Unquiet
Linn Ullmann
Unquiet
Linn Ullmann
An astonishingly beautiful work of autofiction from one of Norway’s most prominent literary writers
Each summer of her childhood, the daughter visited her father at his remote Faro island home on the edge of the Baltic Sea.
Years later, when she is grown with children of her own and he’s in his eighties, they plan to write a book together. It will be about age and time, language and memory. She will ask the questions. He will answer them. The tape recorder will record. But old age has caught up with him in ways neither could have foreseen. And when the man is gone, only memories - both remembered and recorded - remain.
Heart-breaking and spellbinding, Unquiet is a seamless blend of fiction and memoir in pursuit of elemental truths about how we live, love, lose and age.
Review
Alison Huber
I must admit that I was initially drawn to this book thanks to a number of glowing endorsements from writers I admire – Rachel Cusk, Ali Smith, Deborah Levy among them – and a striking photograph on its jacket by Wolfgang Tillmans, before remembering that I read and loved one of Ullmann’s earlier novels, A Blessed Child, many years ago. And I’m so glad I stepped into the world of this intriguing and emotionally rich novel in which the youngest of a famous filmmaker’s nine children, born to five different women, connects with her father in the final stages of his life on the remote island location of Fårö in Sweden – the place where she spent one month a year during an unusual childhood. That this scenario is part of the author’s life story makes this work of autofiction even more compelling.
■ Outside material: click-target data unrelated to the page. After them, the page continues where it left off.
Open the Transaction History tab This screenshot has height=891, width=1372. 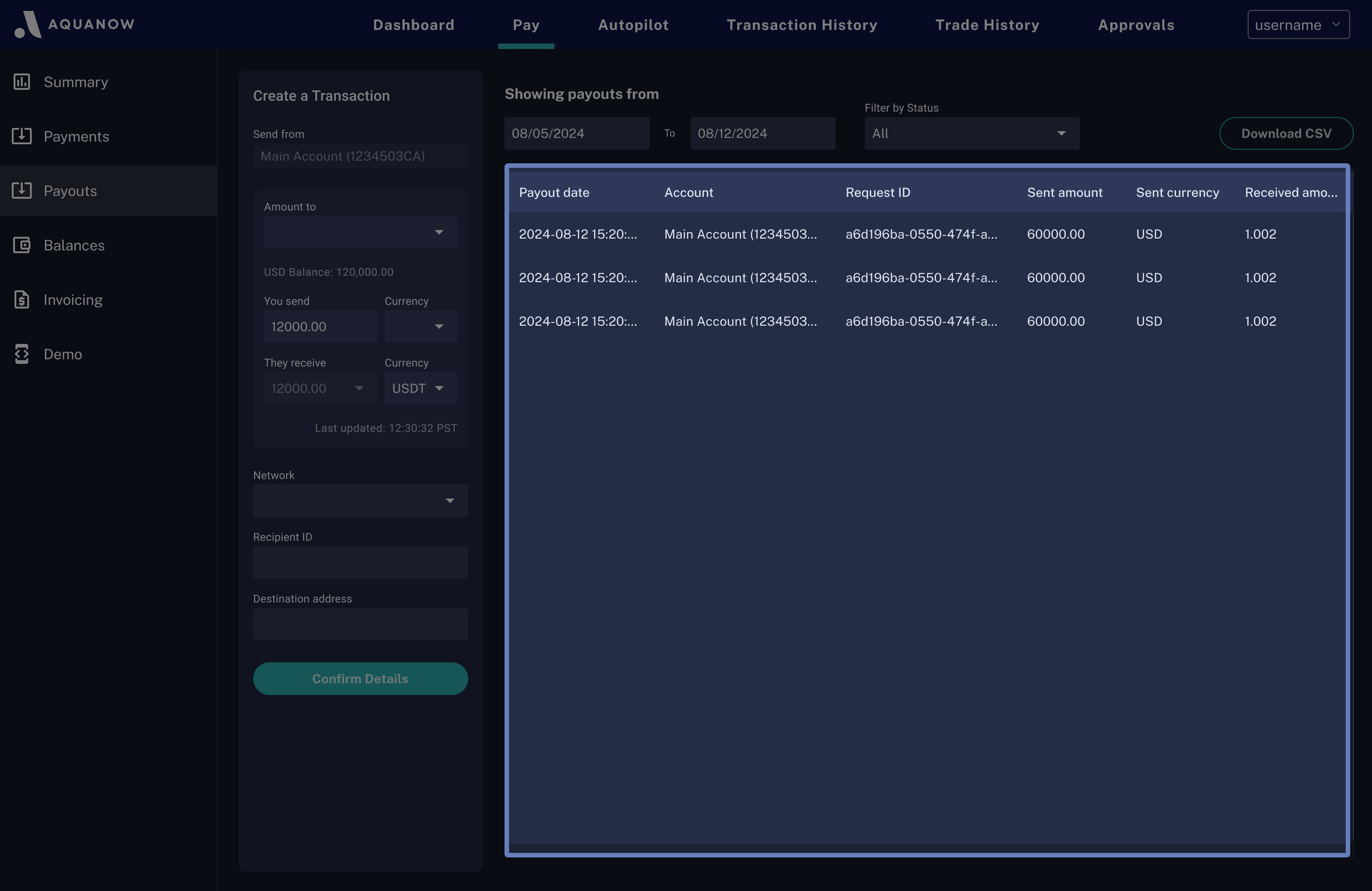801,25
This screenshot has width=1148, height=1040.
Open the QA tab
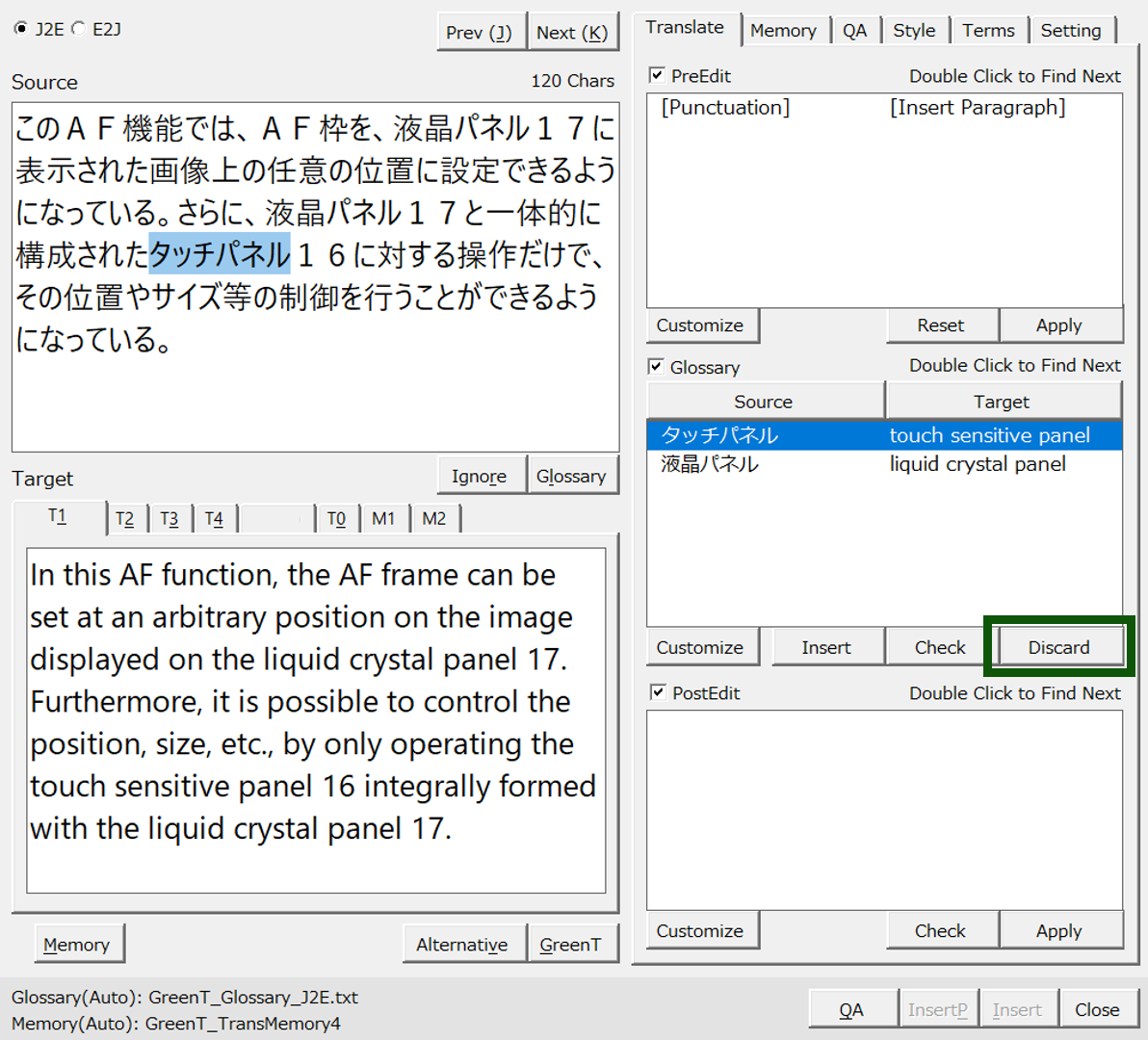point(854,31)
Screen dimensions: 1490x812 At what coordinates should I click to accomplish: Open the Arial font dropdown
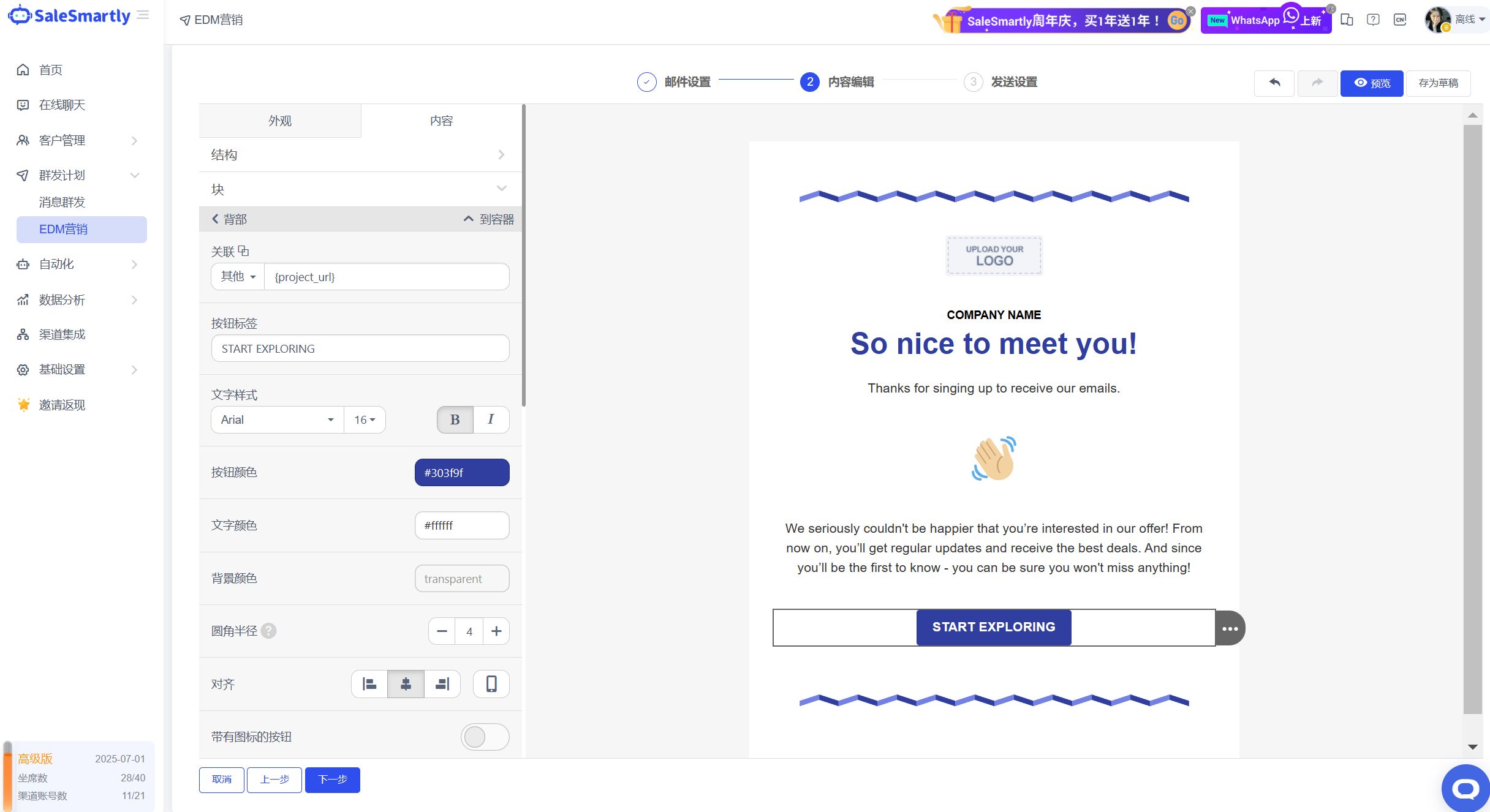(x=277, y=419)
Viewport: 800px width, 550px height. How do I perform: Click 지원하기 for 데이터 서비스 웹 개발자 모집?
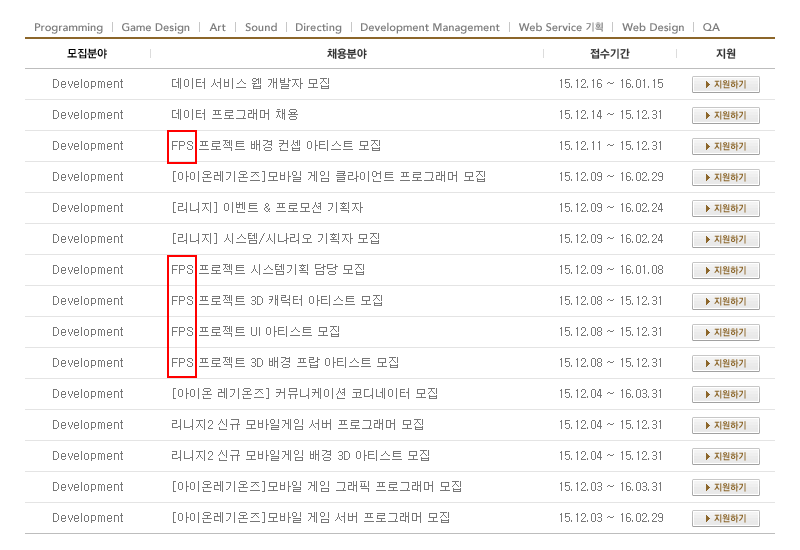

In a fragmentary style that I found almost impossible to stop reading, including at times the transcripts of recorded conversations between the father and daughter, Ullmann reveals a number of truths about the relationships between parents and children, as they change across time, always tussling between closeness and distance, attachment and detachment, and between personal desires and aspirations and the responsibilities of care. In its reflective moments, the narrator realises she is making something of a long goodbye to her beloved father, as this talented and erudite man, who lived life with intention and exactitude, begins to lose his grip on language and memory.
This is also a story of two creative people who come together to complete a project together before it is too late, and is at times so poignant that it is impossible not to be affected by it. This elegantly written book, translated from the Norwegian by Thilo Reinhard, is a unique reading experience, and appears just at the right time to round out a reading year unlike any other.
Alison Huber is the head book buyer at Readings.